Document:
☆ ☆ ☆ ☆
Re: [eigen] combine matrix blocks

[Stefan Ulbrich <s.ulbrich@xxxxxxxxxxxxxx>]

Hello,

I think this is a good start. Some comments:

- I'm not fan of the name "Proxy". It is too generic. Perhaps: "IndirectView", not sure though.

RowColProxy would be less generic. However I like IndirectView or IndirectAdresser or only Indirect. 

- in ei_traits, it'd be better to write ei_traits<RowType>::RowsAtCompileTime instead of RowType::RowsAtCompileTime. This will allow to write a ei_traits for some std containers (std::vector, std::, whatever), or other classes comming from different libs.

okay.

I started on an operator that returns the 'proxy'. I'm not so sure but I think constructor copies the whole matrix. For the operator (or in general) I guess this is not necessary, is it?
☆ ☆ ☆ ☆
Recorded data:

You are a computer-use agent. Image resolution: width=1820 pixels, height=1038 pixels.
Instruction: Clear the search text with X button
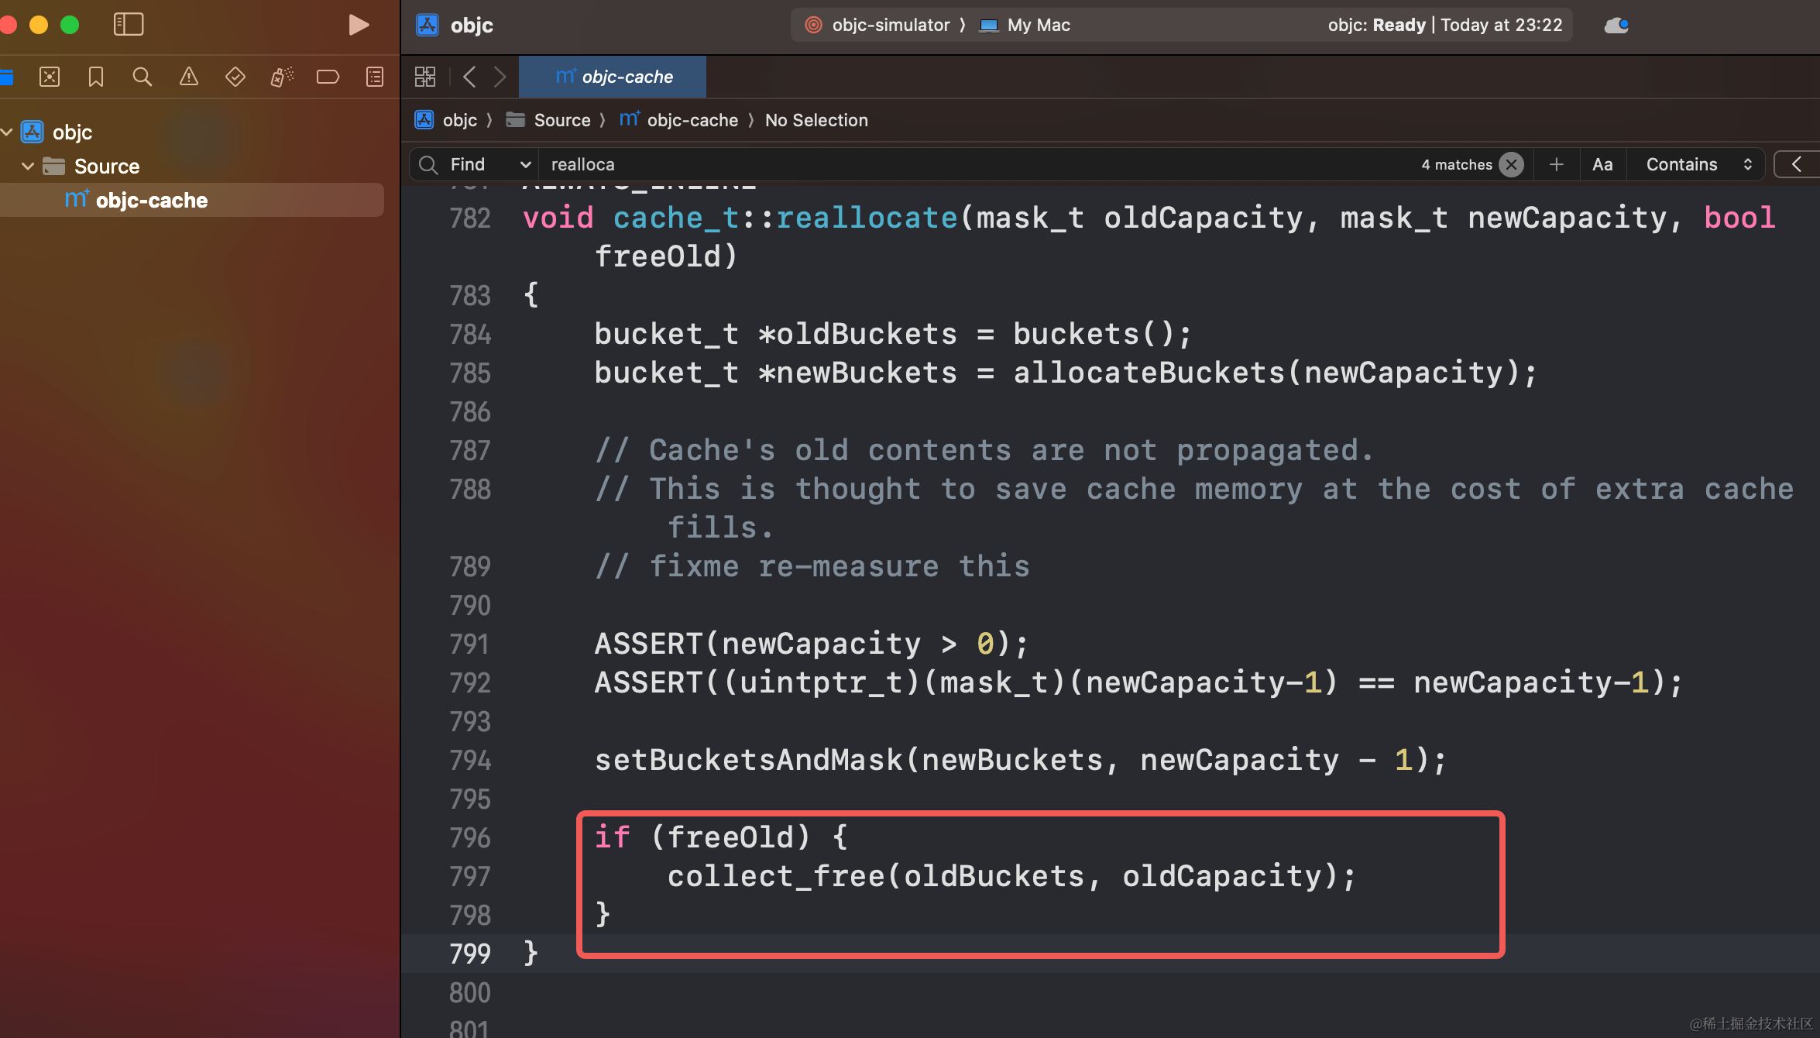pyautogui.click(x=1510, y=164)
☆ ☆ ☆ ☆
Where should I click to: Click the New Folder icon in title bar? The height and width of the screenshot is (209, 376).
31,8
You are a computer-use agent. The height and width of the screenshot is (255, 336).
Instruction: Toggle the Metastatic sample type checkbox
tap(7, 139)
☆ ☆ ☆ ☆
Task prompt: Please reproduce the mailing-list reply on combining matrix blocks in full, word for word.

The output:
Re: [eigen] combine matrix blocks

[Stefan Ulbrich <s.ulbrich@xxxxxxxxxxxxxx>]

Hello,

I think this is a good start. Some comments:

- I'm not fan of the name "Proxy". It is too generic. Perhaps: "IndirectView", not sure though.

RowColProxy would be less generic. However I like IndirectView or IndirectAdresser or only Indirect. 

- in ei_traits, it'd be better to write ei_traits<RowType>::RowsAtCompileTime instead of RowType::RowsAtCompileTime. This will allow to write a ei_traits for some std containers (std::vector, std::, whatever), or other classes comming from different libs.

okay.

I started on an operator that returns the 'proxy'. I'm not so sure but I think constructor copies the whole matrix. For the operator (or in general) I guess this is not necessary, is it?